A gallery booth that was unlike any other was Salon de H, which paired artworks with design furniture made from aircraft pieces from Sky Décor, a design corporation of household and office furniture, founded by Khan Key and Samuel Omondi. On show were also works from artists Woo Kuk-Won, Han Kyung-Woo, and Kang Sukho. Han’s work plays on the viewer’s conventional perceptions of items, such as in Plastic Rorschach, in which he creates a beautiful sculptural print from purple and blue-green plastic bags.

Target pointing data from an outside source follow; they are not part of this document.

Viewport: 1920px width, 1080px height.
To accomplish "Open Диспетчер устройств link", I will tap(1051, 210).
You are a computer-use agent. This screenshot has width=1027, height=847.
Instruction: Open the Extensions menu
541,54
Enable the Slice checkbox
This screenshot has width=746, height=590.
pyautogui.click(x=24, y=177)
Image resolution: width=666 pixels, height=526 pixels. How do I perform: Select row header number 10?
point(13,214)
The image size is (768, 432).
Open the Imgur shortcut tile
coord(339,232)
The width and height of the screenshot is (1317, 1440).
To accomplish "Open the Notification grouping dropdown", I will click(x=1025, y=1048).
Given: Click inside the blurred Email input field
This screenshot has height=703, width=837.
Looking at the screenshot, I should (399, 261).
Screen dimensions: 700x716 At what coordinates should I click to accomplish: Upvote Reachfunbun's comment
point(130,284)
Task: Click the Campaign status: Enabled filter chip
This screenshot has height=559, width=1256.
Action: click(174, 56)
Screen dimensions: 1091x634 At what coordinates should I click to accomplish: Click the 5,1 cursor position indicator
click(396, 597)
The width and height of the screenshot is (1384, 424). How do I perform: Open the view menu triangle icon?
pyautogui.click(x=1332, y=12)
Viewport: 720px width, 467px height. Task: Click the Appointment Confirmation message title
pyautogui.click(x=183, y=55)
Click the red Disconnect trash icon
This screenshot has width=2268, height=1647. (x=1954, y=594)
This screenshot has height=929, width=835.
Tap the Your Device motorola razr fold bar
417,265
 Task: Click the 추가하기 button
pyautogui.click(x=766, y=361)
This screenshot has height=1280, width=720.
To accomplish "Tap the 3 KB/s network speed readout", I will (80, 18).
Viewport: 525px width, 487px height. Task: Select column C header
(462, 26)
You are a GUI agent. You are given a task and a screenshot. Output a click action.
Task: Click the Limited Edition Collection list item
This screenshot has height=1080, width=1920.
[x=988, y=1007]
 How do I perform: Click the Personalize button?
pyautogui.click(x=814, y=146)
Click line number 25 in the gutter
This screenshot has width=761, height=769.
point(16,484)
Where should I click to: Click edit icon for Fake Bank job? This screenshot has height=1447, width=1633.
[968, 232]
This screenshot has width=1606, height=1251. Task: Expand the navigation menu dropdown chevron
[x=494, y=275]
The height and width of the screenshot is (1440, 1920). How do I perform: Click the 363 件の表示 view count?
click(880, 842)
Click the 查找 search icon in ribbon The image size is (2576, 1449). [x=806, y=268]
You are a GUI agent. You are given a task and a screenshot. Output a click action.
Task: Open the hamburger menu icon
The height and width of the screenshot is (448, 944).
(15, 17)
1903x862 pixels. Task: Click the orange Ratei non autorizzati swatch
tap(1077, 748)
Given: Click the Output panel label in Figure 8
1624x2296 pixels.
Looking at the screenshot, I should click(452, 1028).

Galerie Marie Lund from Paris participated for the eighth time at KIAF and brought an interesting range of artworks, including the stunning organic glass artworks of Danish artist Pipaluk Lake. “This year, the artists presented were met with great interest. We almost sold out the works of Paris-based Korean artist Lee Jin Woo, and work by Pipaluk Lake, whom we presented for the second time at KIAF, was sold to a very important international collection,” says Lund. “The photos of Swedish photographer Helene Schmitz drew the attention of press and visitors, and many were happy to discover totally new works by Danish artist Peter Martensen that we had shown in the 2008 to 2011 editions of the fair. [It was an] altogether very, very positive experience in terms of communication, networking and sales.”
There was also a “Special Hallway” with nine sculptures and installation works. These works, from Carole A Feuerman, Chung Hyun, Barthélémy Toguo, Park Seungmo, Bernar Venet, Shin Sang-Ho, Park Jo-Yoo, Dietrich Klinge, and Jim Allen Abel, commanded attention as one meandered through the two halls in the sprawling art fair. Feurman’s Monumental Brook with Beach Ball, a hyperrealist sculpture presented by Galerie Bhak, depicted a young woman wearing a swimming cap, resting against a colourful beach ball, around which her arms are wrapped. Another mixed media work, presented by Wooson Gallery, was Road to Exile by Barthélémy Toguo, featuring a wooden ship resting precariously on a pile of bricks, piled high with bulbous bundles in a variety of cloth coverings, in a commentary about cultural and social inequality and the inherent vulnerability that everyone feels.
Held in conjunction with KIAF was Gallery Weekend Korea 2016 featuring art tours and talks at 20 Korean galleries, as well as Korea Art Week 2016, with the theme “Art in Life”, which saw a plethora of activities in art spaces throughout the country, including Seoul, Gwangju, and Busan. Of note was the The Man Who Fell in to Art: Collecting as a Form of Personal Narrative exhibition at the SongEun Art Space, which featured young Indonesian collector Tom Tandio’s personal collection of contemporary Indonesian art, with numerous Southeast Asian gallerists, artists, and collectors present at opening night. The Leeum, Samsung Museum of Art was a must-visit for its stunning collection of art from around the world. At the museum was also the special Olafur Eliasson: The Parliament of Possibilities exhibition. Altogether, Korea Art Week provided an interesting crash course on the art scene in Korea, its pride in its own artists and galleries, as well as its pockets of effort to link with art from other parts of the world.